The structure and function of the rous sarcoma virus RNA stability element

Abstract

For simple retroviruses, such as the Rous sarcoma virus (RSV), post-transcriptional control elements regulate viral RNA splicing, export, stability, and packaging into virions. These RNA sequences interact with cellular host proteins to regulate and facilitate productive viral infections. One such element, known as the RSV stability element (RSE), is required for maintaining stability of the full-length unspliced RNA. This viral RNA serves as the mRNA for the Gag and Pol proteins and also as the genome packaged in progeny virions. When the RSE is deleted from the viral RNA, the unspliced RNA becomes unstable and is degraded in a Upf1-dependent manner.

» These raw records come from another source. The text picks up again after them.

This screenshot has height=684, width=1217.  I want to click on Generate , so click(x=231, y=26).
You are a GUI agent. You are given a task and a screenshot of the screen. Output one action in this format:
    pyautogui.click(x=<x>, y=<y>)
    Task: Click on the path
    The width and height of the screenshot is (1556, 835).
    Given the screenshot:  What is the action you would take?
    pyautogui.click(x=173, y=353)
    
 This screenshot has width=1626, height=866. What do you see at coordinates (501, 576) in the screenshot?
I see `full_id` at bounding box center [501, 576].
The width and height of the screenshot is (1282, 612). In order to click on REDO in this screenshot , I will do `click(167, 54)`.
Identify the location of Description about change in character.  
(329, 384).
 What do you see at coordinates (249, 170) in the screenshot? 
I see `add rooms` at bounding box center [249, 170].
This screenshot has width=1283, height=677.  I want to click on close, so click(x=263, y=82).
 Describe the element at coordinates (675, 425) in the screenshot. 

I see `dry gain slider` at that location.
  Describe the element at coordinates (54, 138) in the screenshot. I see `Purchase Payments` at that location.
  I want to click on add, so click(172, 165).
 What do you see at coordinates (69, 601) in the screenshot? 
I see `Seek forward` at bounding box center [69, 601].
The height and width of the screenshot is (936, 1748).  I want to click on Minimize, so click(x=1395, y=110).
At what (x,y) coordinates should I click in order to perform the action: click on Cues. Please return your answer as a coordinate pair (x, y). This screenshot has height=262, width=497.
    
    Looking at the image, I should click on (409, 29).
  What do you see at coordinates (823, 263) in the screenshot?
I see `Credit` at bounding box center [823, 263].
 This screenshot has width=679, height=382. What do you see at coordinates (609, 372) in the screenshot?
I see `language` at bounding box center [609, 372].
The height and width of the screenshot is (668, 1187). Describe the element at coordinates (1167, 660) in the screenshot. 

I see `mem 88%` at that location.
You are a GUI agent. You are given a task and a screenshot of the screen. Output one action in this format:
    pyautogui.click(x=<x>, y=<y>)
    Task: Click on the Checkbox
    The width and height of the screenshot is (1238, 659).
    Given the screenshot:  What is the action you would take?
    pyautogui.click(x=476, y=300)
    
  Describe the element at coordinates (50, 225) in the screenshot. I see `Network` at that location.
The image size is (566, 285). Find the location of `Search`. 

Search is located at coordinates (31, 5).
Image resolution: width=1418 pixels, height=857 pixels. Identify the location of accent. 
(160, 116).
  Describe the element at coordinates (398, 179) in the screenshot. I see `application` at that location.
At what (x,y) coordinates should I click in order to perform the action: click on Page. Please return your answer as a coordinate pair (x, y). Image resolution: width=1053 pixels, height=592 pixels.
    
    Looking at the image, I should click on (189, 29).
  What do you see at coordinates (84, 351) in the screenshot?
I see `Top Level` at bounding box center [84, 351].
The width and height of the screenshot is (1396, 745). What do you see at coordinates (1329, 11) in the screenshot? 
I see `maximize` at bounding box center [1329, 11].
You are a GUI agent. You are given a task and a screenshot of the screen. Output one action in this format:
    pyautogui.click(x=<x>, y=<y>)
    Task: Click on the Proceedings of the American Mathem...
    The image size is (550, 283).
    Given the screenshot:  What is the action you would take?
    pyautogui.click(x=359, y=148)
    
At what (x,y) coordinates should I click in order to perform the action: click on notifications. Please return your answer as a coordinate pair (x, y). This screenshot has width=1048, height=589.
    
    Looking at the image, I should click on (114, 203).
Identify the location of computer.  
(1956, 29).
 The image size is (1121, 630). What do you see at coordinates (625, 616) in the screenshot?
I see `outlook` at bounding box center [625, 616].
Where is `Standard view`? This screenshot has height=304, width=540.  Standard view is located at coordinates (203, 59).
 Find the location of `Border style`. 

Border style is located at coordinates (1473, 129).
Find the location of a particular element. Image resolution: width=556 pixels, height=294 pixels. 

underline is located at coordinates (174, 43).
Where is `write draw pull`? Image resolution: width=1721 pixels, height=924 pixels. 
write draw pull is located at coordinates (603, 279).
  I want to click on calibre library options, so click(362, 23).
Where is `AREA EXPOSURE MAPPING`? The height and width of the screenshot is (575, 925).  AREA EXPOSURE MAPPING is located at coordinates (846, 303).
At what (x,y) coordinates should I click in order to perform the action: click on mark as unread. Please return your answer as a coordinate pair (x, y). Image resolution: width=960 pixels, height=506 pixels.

Current evidence suggests that the RSE inhibits recognition of the viral gag termination codon by the nonsense-mediated mRNA decay (NMD) pathway. We believe that the RSE acts as an insulator to NMD, thereby preventing at least one of the required functional steps that target an mRNA for degradation. Here, we discuss the history of the RSE and the current model of how the RSE is interacting with cellular NMD factors.

Fig. 1

The RSV genome and viral mRNAs. RSV contains three uORFS and four ORFs (gag, pol, env, and src) that are expressed from the proviral DNA in three RNA isoforms. The direct repeats (DRs) are required for export of the unspliced RNA. The long terminal repeats (LTRs) contain the sequences required for gene expression, including the promoter, enhancer elements and transcription start site.

Fig. 2

Structure and summary of mutation studies of the RSE. Nucleotides on the main structure are according to accession number NC_001407. The structure shown was determined by S.H.A.P.E. chemistry and RNase digestion in vitro. The −1 frameshift pseudoknot was reprinted with permission [Marczinke et al., 1998]. The white letters on a black background represent the pseudoknot pairing. The gag stop codon is indicated in white letters on a red background. Arrow brackets indicate the 5′ and 3′ boundary of the minimal RSE (2,577–2,732) and the RSE C fragment (2,660–2,880). Mutations made to the RSE are indicated with the color of the letter representing the level of mutant RNA relative to wild-type RSV unspliced RNA levels.

Fig. 3

The RSE inhibits Upf1 to prevent NMD recognition of the gag termination codon. The RSE interferes with Upf1 binding to eRF3, ATPase activity or NMD RNP remodeling. These steps may be inhibited by direct interaction of the RSE with the NMD factors or through recruitment of a secondary, yet unidentified protein.